Author: Rashmi Bansal
Having previously authored the bestsellers on entrepreneurship, ‘Stay Hungry Stay Foolish’ and ‘connect the Dots’; Rashmi Bansal writes on a similar theme and incorporates the element of social entrepreneurship in her latest. It is a story of 20 idealists that think and act like entrepreneurs. They are dedicated to various causes with one common factor: the belief in the principles of management and its optimal use to achieve greater common good.
The book has three parts: Rainmakers, Changemakers and Spiritual Capitalists. The first section, expectedly the largest of the three, has 11 stories of people whose enterprises make profits, but for whom profit is not the only driving force. The next section is the most inspirational, about genuine change agents who have kickstarted movements of wide-ranging consequences in areas such as RTI activism and education. The third section, as its title signals, is about those who have blended spiritualism and service for common good.

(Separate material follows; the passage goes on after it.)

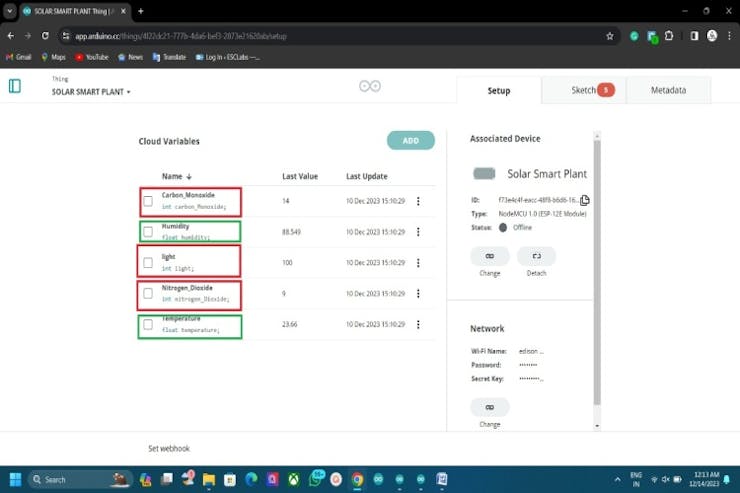Copy the device ID
Image resolution: width=740 pixels, height=493 pixels.
pyautogui.click(x=585, y=200)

Two stories stood out for me: Mirakle couriers started by Dhruv Lakhra which employs exclusively deaf people to deliver parcels and Super 30 started by Anand Kumar who enrolled 30 underprivileged students , prepare them for 2 odd years to get through IIT-JEE. Both these stories defy the stereotypes and have never wandered away from the core mission and vision of the company, even though their business is highly scalable.
The most relevant story as of today must be that of Arvind Kejriwal, but i hope this chapter is updated in the next edition to include bits about the messy Lokpal bill controversy. I am not underestimating his genuine efforts in filing numerous RTI applications through ‘Parvirtan’, but it just seems odd not to know anything about the roadblocks he is facing along with managing the entrepreneurship role.
Most of the stories are inspiring and portrays a strong conviction of the entrepreneur as a life-changing experience. All of them portray the same philosophy – be the change you always wanted to see in the world. The most fascinating facet of these stories is that all are in Indian context and have overcome some genuine bureaucratic and social issues to achieve in their own spheres.
The only quibble I have with this book is that certain chapters are stretched unnecessarily and poorly edited. The Chilka Lake story goes in circles during the middle portions and does not contribute much to the overall setup. Also, the author’s knack of breaking into Hindi vernacular has been constantly criticized and this book is no different. In fact, out of the three books she has authored, this one is peppered with maximum Hindi usage. There is nothing wrong in keeping the language simple and accessible, but the deliberate intentions of trying to reach readers through Hindi one-liners seems forced, almost as second thought.
But these are mere nitpickings in an otherwise engaging, competent third part in the entrepreneurship series of books by the same author. The main intention of bringing out the stories of not-so-glamorous, almost invisible entrepreneurs is commendable and deserves a look ahead.